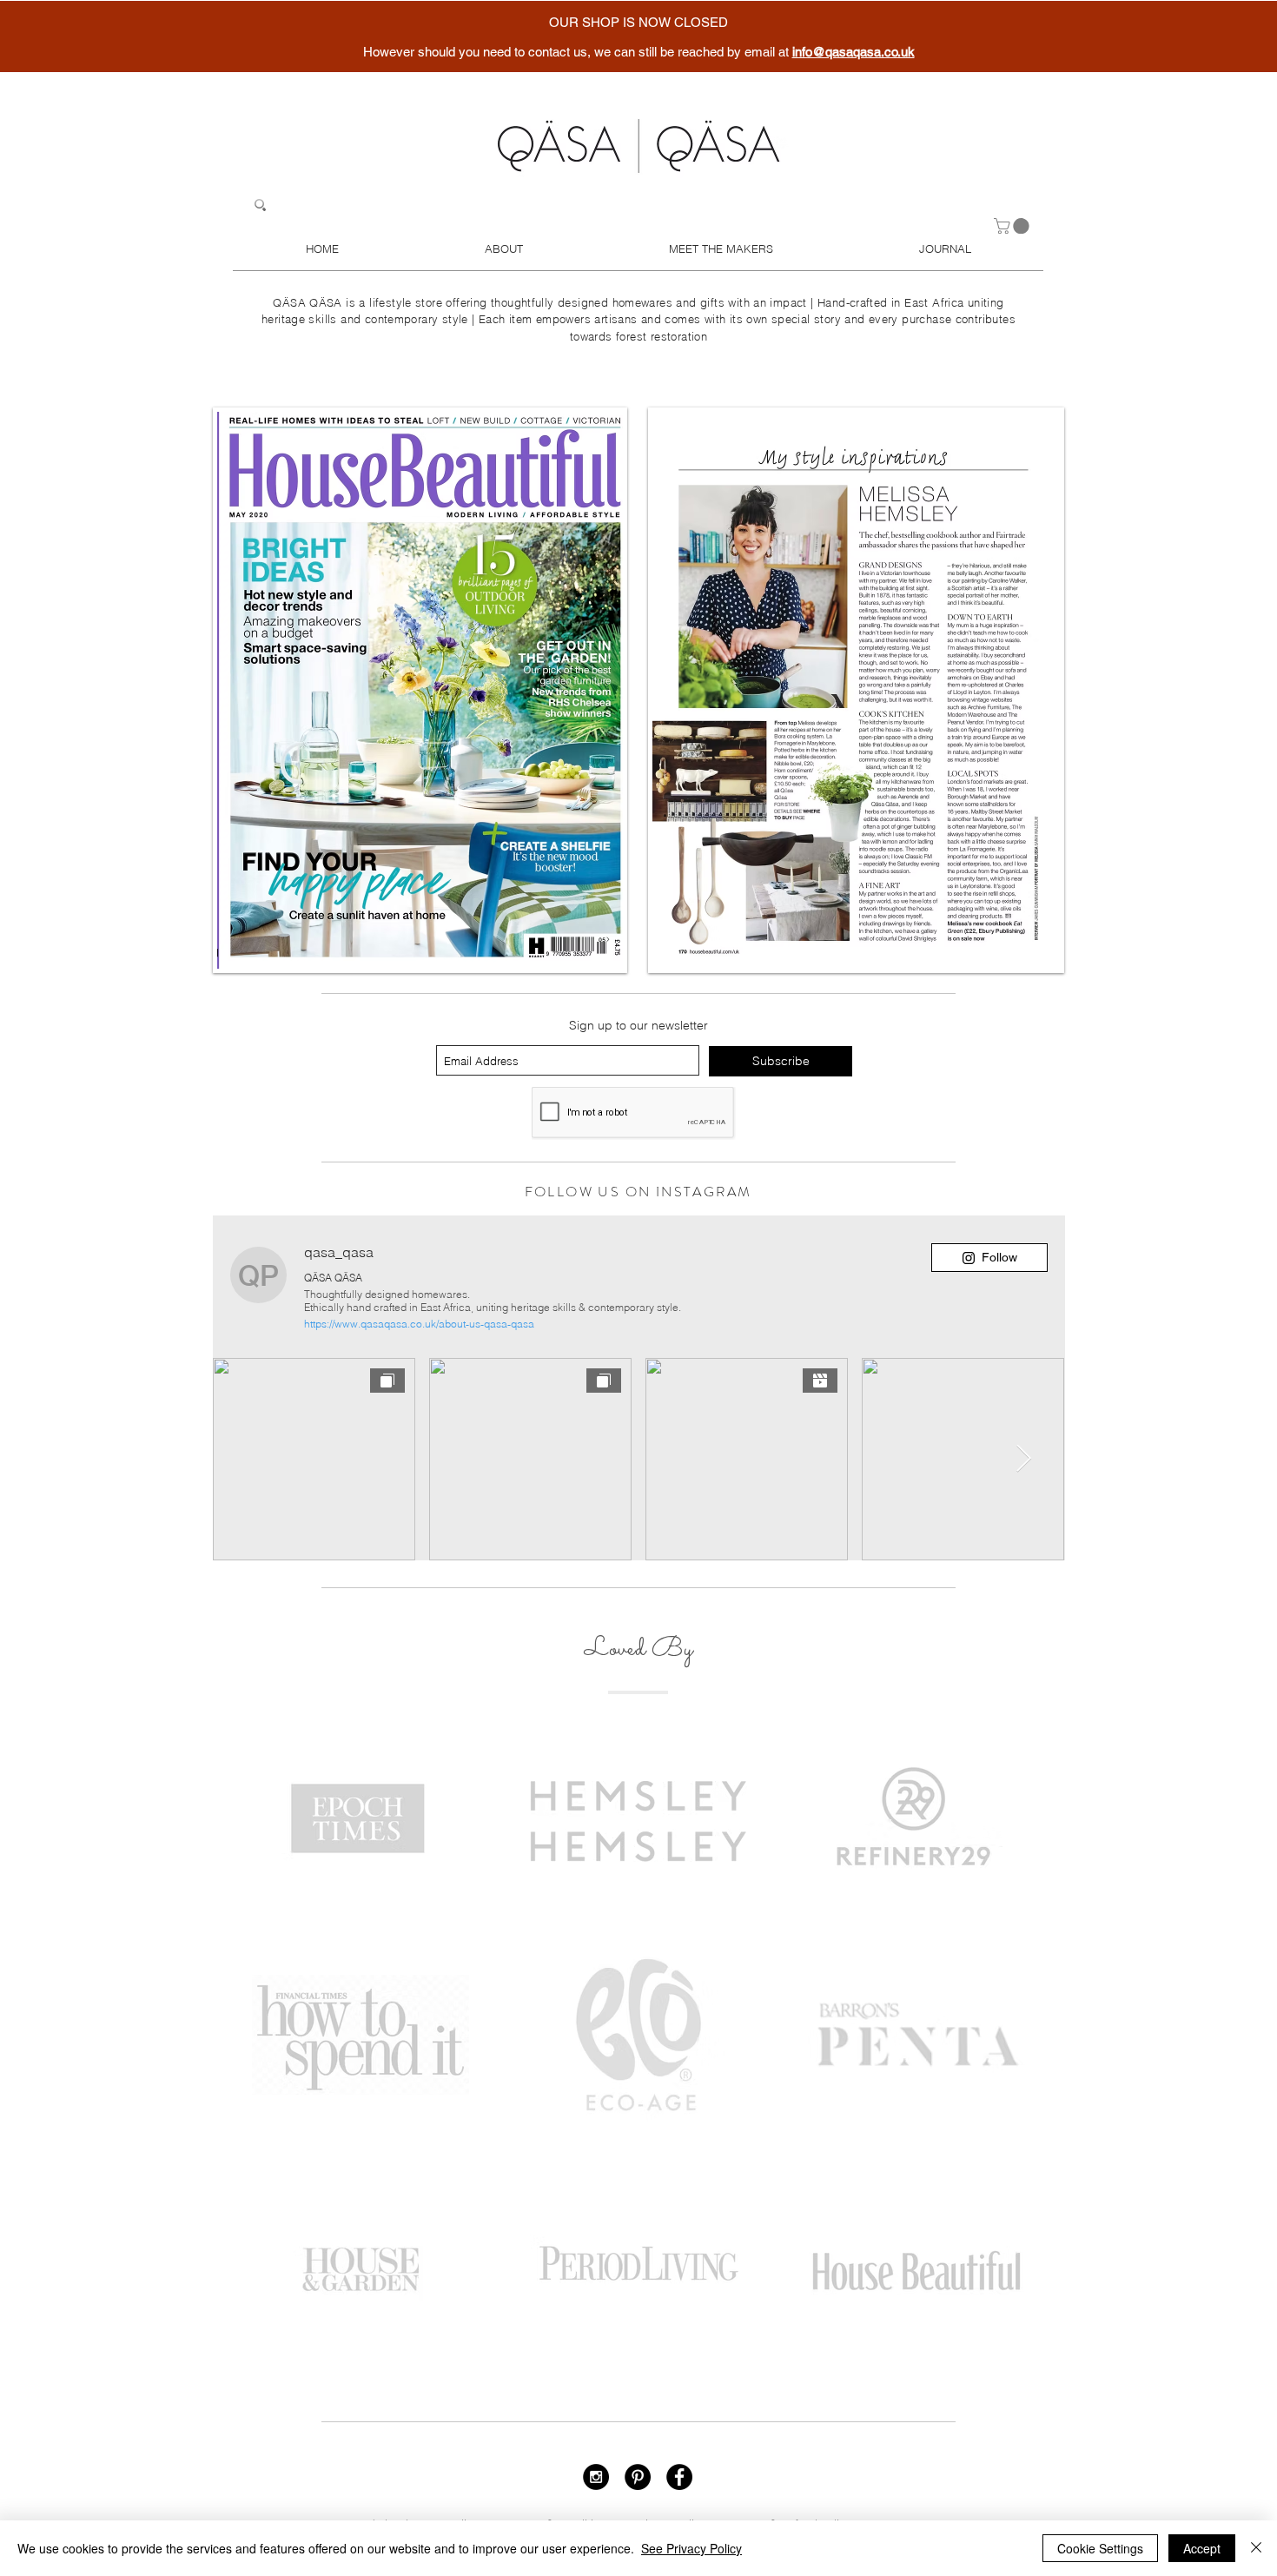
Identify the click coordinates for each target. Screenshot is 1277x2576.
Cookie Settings (1100, 2548)
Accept (1202, 2548)
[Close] (1256, 2548)
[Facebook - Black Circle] (679, 2477)
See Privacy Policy (691, 2548)
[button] (1013, 226)
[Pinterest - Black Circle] (638, 2477)
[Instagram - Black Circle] (596, 2477)
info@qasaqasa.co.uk (853, 51)
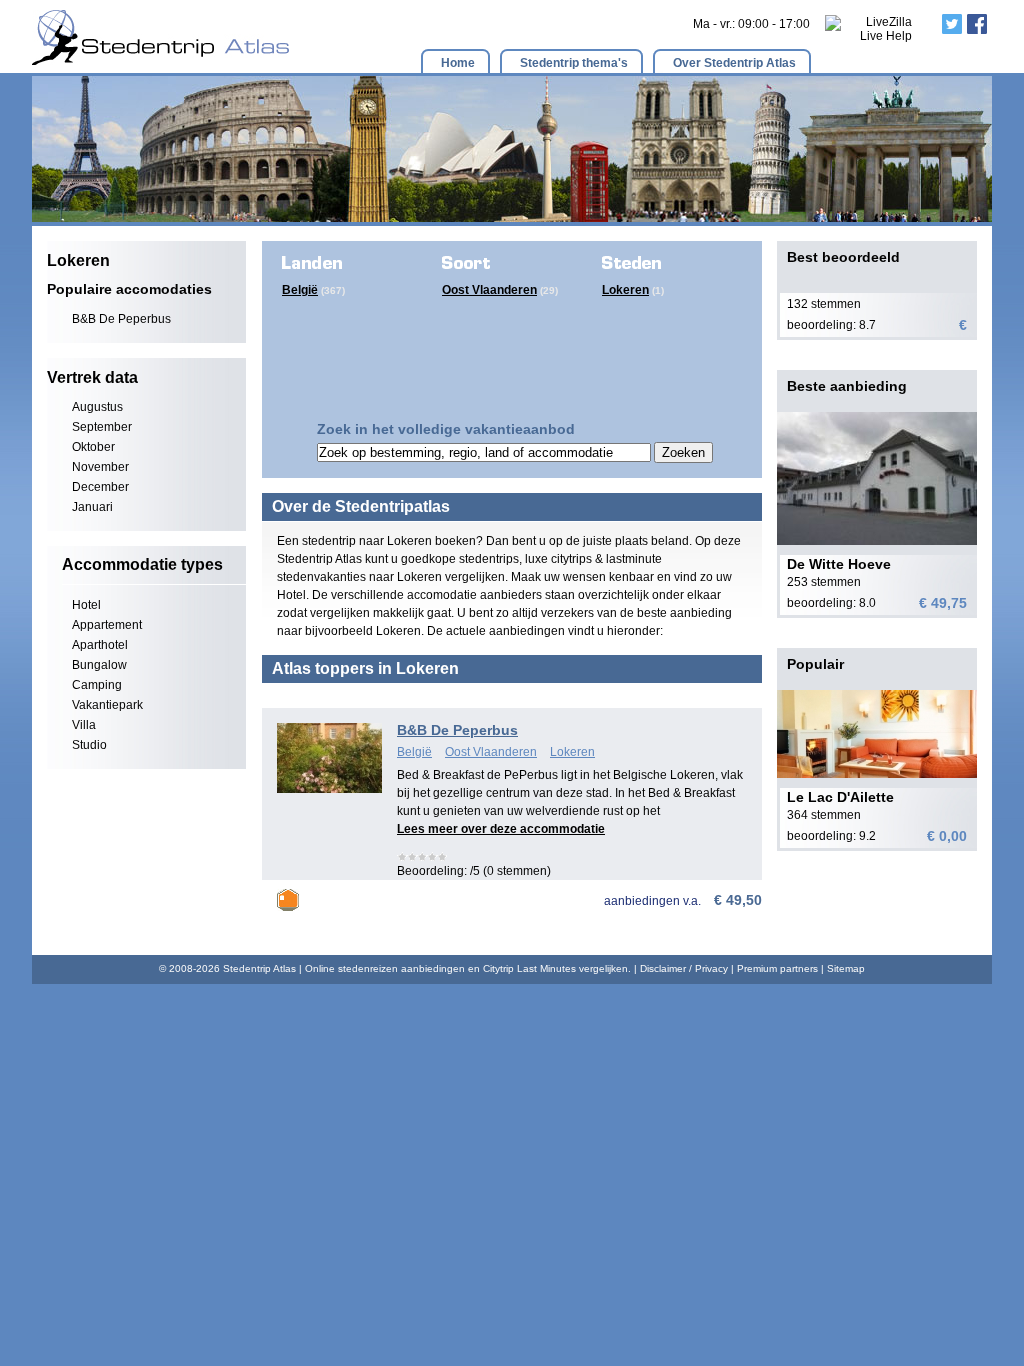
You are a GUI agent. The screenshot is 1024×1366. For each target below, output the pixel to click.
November (100, 467)
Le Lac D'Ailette (840, 797)
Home (458, 63)
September (102, 427)
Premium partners (777, 968)
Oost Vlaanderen (489, 290)
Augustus (97, 407)
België (300, 290)
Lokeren (625, 290)
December (100, 487)
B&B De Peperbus (121, 319)
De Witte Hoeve (839, 564)
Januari (92, 507)
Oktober (93, 447)
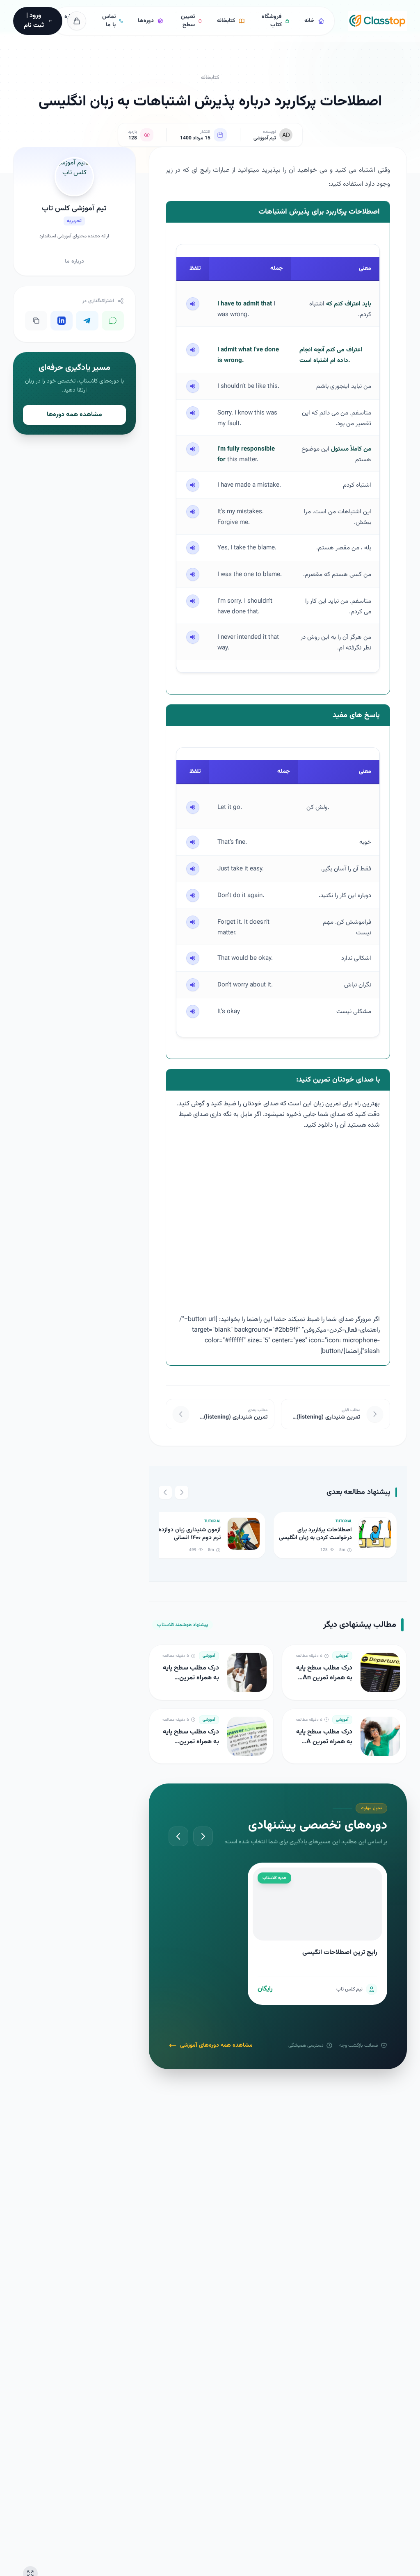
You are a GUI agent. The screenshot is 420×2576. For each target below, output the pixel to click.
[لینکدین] (61, 320)
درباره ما (74, 261)
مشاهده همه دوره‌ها (74, 415)
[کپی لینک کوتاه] (36, 320)
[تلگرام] (87, 320)
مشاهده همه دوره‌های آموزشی (216, 2045)
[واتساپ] (113, 320)
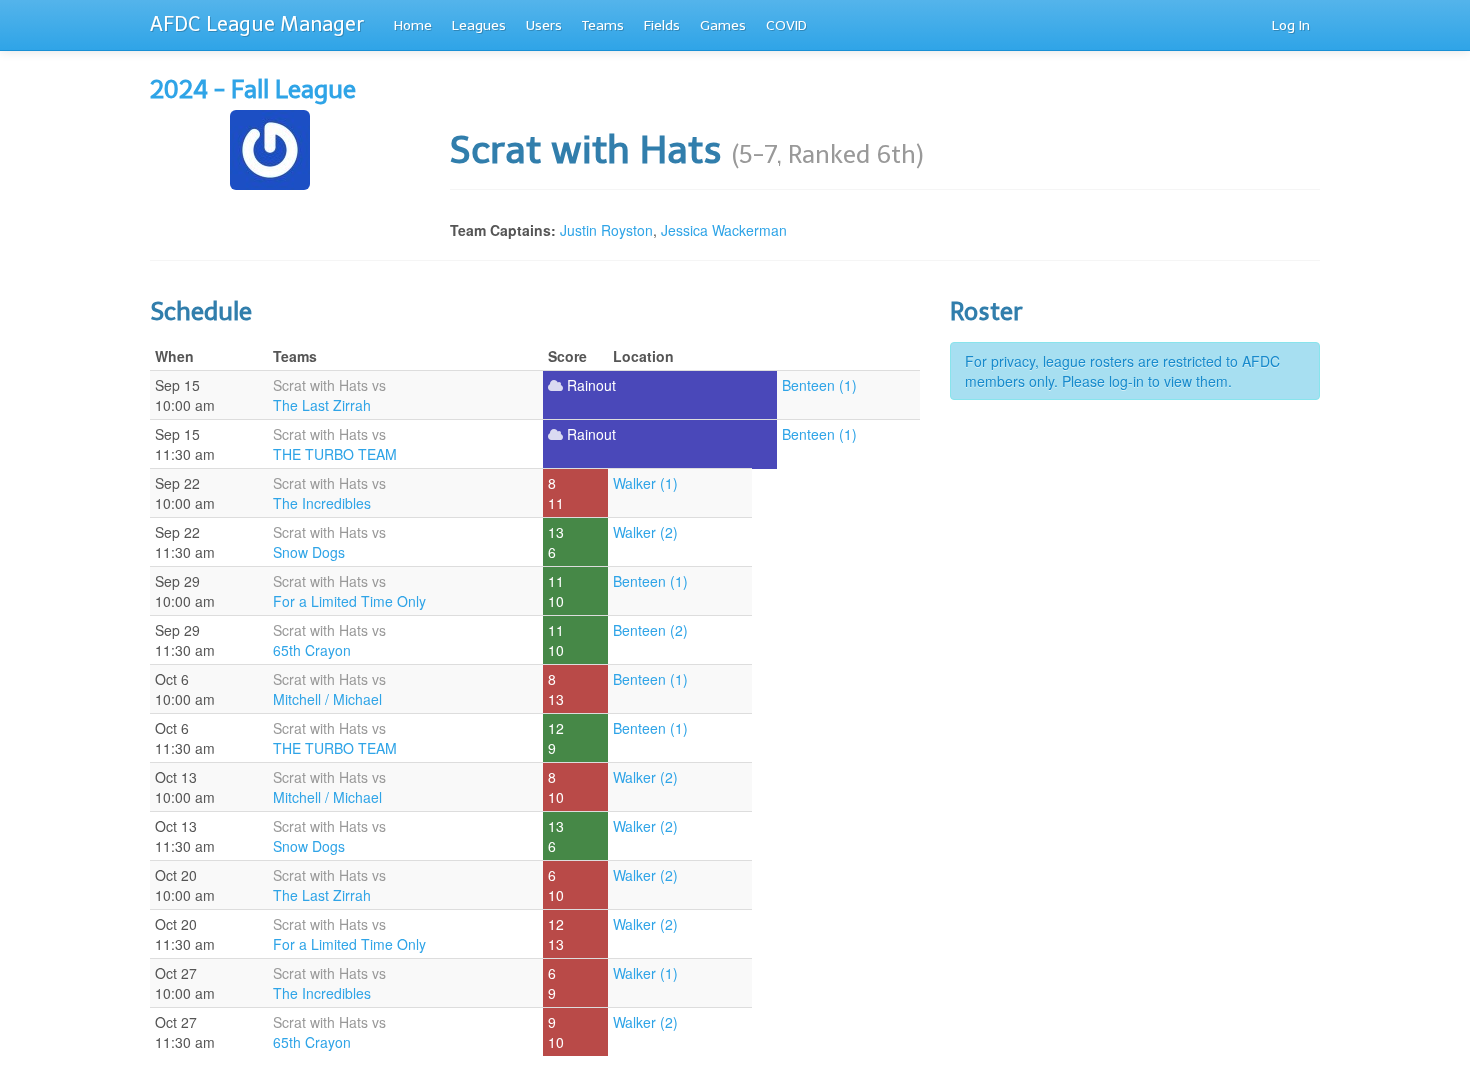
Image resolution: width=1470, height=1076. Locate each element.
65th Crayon (312, 650)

Aim of the task
Report each line in the preceding entries that holds the string "pixel".

Task output
You are a GUI agent. The screenshot is 1024×1366. For each target below, output the pixel to click.
You are a GUI agent. The screenshot is 420×2576. For each target below, output the pixel to click.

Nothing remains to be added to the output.